Parents viewed their families as ‘low users’ of antibiotics and therefore felt that their families were protected from the impact of antibiotic resistance. Parents interpreted antibiotic campaigns as matching their current behaviour, with no perceived need to change either their family’s consultation in primary care or their consumption of antibiotics. There are opportunities for campaigns to create tailored interventions to educate parents and optimize antibiotic use.

Supplementary Material

dkz091_Supplementary_Data

Acknowledgements

The PAUSE study was presented at Society for Academic Primary Care (SAPC; London, UK, 2018; Abstract 3D.3) and North American Primary Care Research Group (NAPCRG; Chicago, IL, USA, 2018; Abstract AI44) annual conferences. Through an Antibiotic Research UK travel grant, this study was also presented at a National Centre for Antimicrobial Stewardship (NCAS) seminar (Melbourne, Australia, 2018).

We acknowledge: Dan Richards-Doran for designing the PAUSE study promotional leaflets; and parents and carers who took the time to participate in the PAUSE study.

Funding

The PAUSE study is funded by a National Institute for Health Research (NIHR) School for Primary Care Research (SPCR) grant (reference number: 366). This paper presents independent research funded by the NIHR SPCR.

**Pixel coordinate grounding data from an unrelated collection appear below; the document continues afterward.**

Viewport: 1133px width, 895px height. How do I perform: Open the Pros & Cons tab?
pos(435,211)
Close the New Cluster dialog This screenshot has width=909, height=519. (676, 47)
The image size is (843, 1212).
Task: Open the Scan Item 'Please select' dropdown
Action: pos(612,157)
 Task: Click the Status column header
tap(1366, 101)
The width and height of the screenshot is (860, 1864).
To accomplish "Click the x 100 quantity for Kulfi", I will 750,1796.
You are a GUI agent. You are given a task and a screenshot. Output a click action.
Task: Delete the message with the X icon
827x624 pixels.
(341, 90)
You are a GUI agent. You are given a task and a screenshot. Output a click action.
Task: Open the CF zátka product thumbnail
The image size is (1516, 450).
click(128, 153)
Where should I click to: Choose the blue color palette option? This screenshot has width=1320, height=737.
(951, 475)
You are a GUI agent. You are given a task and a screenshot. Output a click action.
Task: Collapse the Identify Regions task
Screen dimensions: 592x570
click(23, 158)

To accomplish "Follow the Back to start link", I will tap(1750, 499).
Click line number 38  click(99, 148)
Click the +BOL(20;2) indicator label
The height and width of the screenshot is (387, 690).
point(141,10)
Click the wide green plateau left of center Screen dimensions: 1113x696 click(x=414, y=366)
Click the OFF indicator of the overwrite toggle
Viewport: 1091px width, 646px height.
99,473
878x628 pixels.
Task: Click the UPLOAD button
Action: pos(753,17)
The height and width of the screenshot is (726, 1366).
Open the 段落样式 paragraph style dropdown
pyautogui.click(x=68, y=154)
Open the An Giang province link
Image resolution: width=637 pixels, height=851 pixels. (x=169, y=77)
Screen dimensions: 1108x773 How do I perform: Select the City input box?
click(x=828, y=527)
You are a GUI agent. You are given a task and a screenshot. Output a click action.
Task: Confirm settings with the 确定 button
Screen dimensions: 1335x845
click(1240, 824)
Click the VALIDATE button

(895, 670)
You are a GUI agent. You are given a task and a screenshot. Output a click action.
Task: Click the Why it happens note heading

O. V. H.’s salary was funded by the ARCHIE (The early use of Antibiotics for ‘at Risk’ CHildren with InfluEnza) research programme grant. The ARCHIE research programme is funded by the NIHR’s Applied Research Programme (Grant Reference RP-PG-1210-12012). The ARCHIE research programme was not involved in study design, data collection, analysis or interpretation, report writing or submission for publication.

Transparency declarations

Conflicts of interest: none to declare.

O. V. H. affirms that the manuscript is an honest, accurate and transparent account of the study being reported, that no important aspects of the study have been omitted and that any discrepancies from the study as planned have been explained.

Disclaimer

The views expressed are those of the authors and not necessarily those of the NHS, the NIHR or the Department of Health.